The practices recommended for integrated pest and disease management in PNG cocoa crops include basic block sanitation, pruning, canopy reduction and height control, frequent and complete harvest, regular and systematic monitoring, removal of infested pods, target podspraying, pod sleeving and the use of cocoa pod borer–tolerant planting materials.

‘There are huge opportunities for cocoa production in Papua New Guinea,’ says Professor Guest. ‘For now, around 70% of the world’s cocoa comes from West Africa but, as new markets for chocolate open up in China and India, there is room to expand cocoa production in South-East Asia and the Pacific. The climate and soils in areas of PNG are well suited to producing high-quality cocoa beans with a particular flavour and there is definitely potential to increase annual production rates.’

He says, ‘The work being done on cocoa production in PNG is vital and is having positive impacts. Through the research projects conducted with ACIAR over many years we have moved from simply controlling a disease to working on how to make cocoa an industry that is viable, sustainable and profitable for the country.’
The cocoa pod borer management strategies piloted in PNG have been integrated into the World Bank–funded PNG Productive Partnerships in Agriculture project.

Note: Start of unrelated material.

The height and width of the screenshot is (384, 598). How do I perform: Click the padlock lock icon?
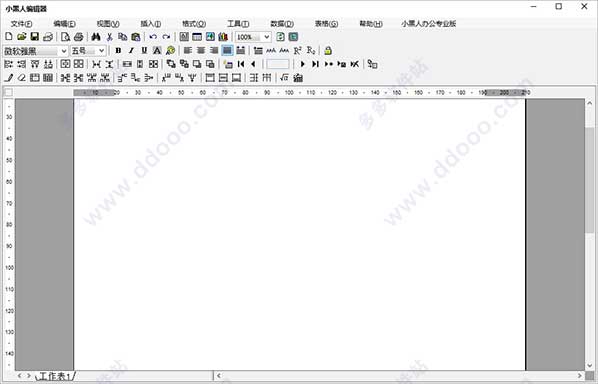pyautogui.click(x=328, y=50)

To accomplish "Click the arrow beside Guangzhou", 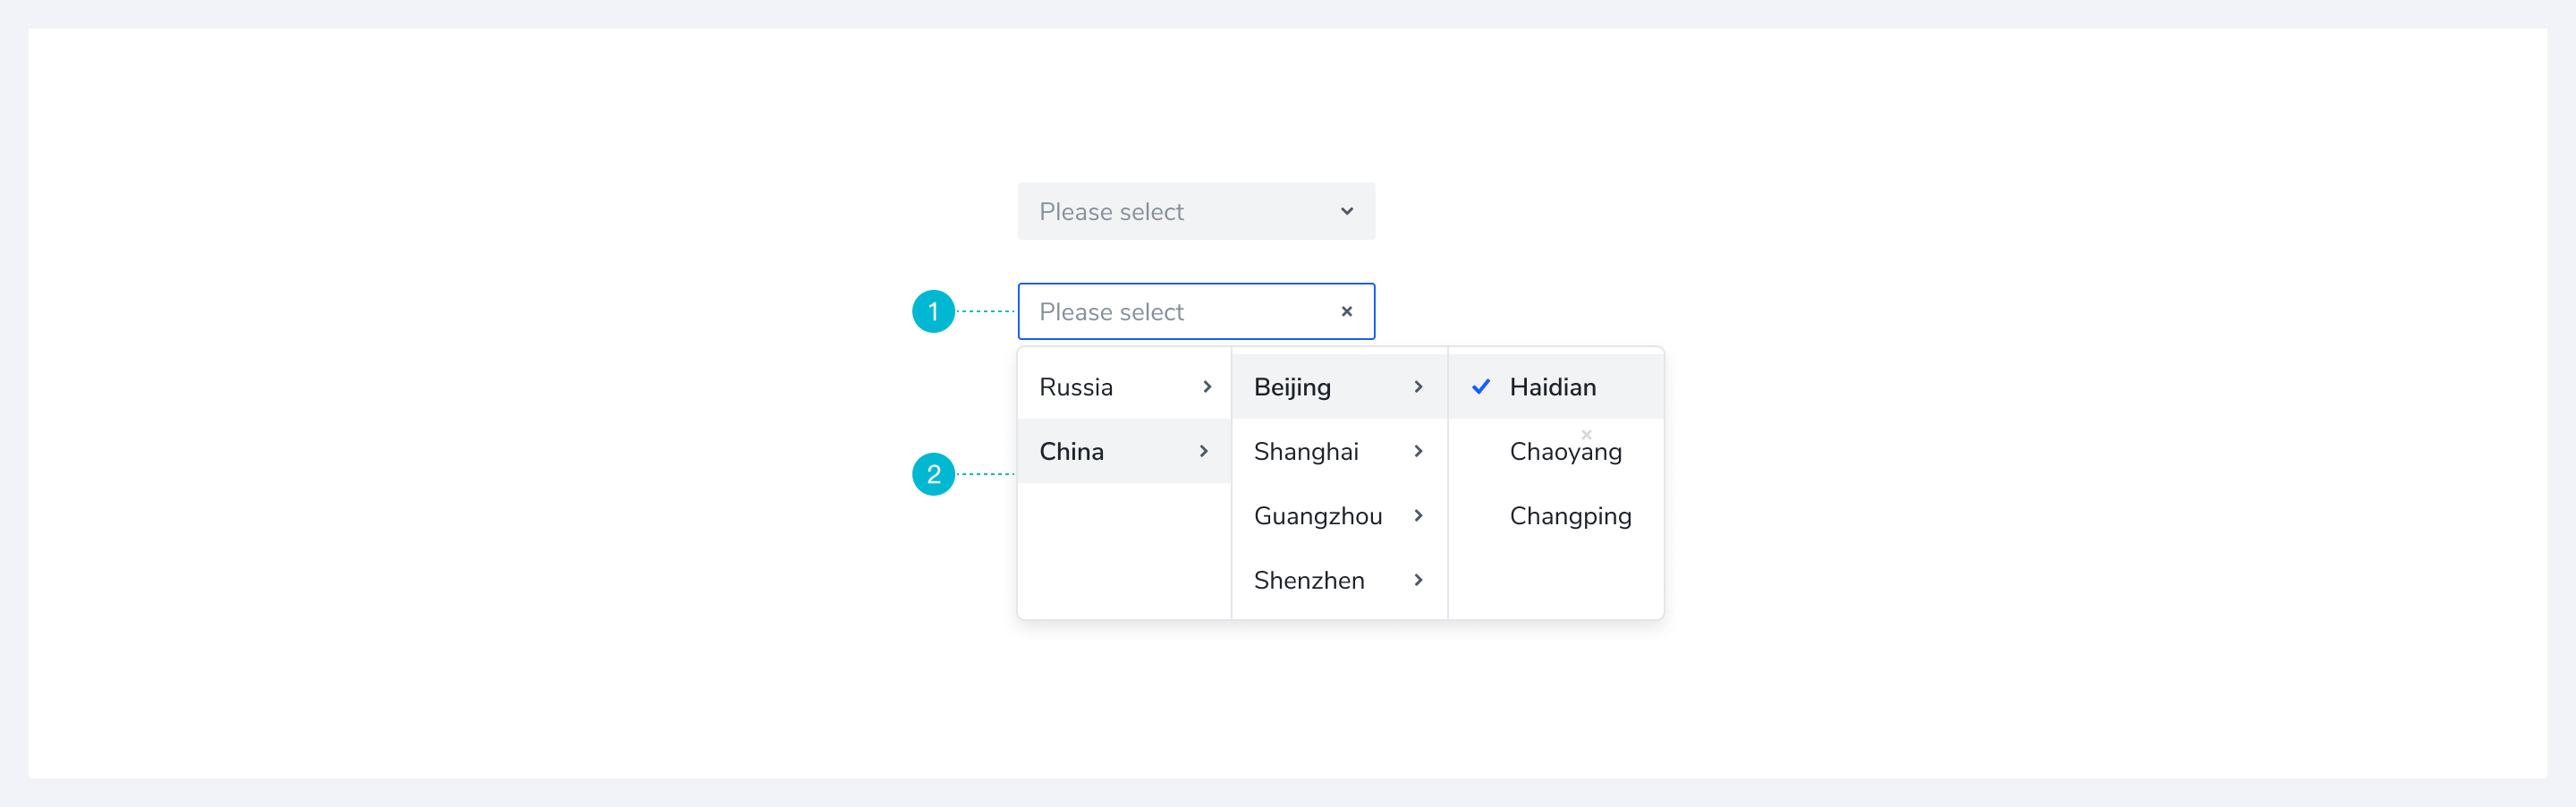I will [1418, 516].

Professor Guest is continuing his work in PNG, enhancing cocoa production with a current ACIAR project in the autonomous region of Bougainville that is focused on developing the cocoa value chain and improving profitability for smallholder cocoa farming families and communities. This project has included establishing the Bougainville Chocolate Festival to promote the industry internationally and led to chocolate made from Bougainville beans winning awards in Perth, London, New York and Paris.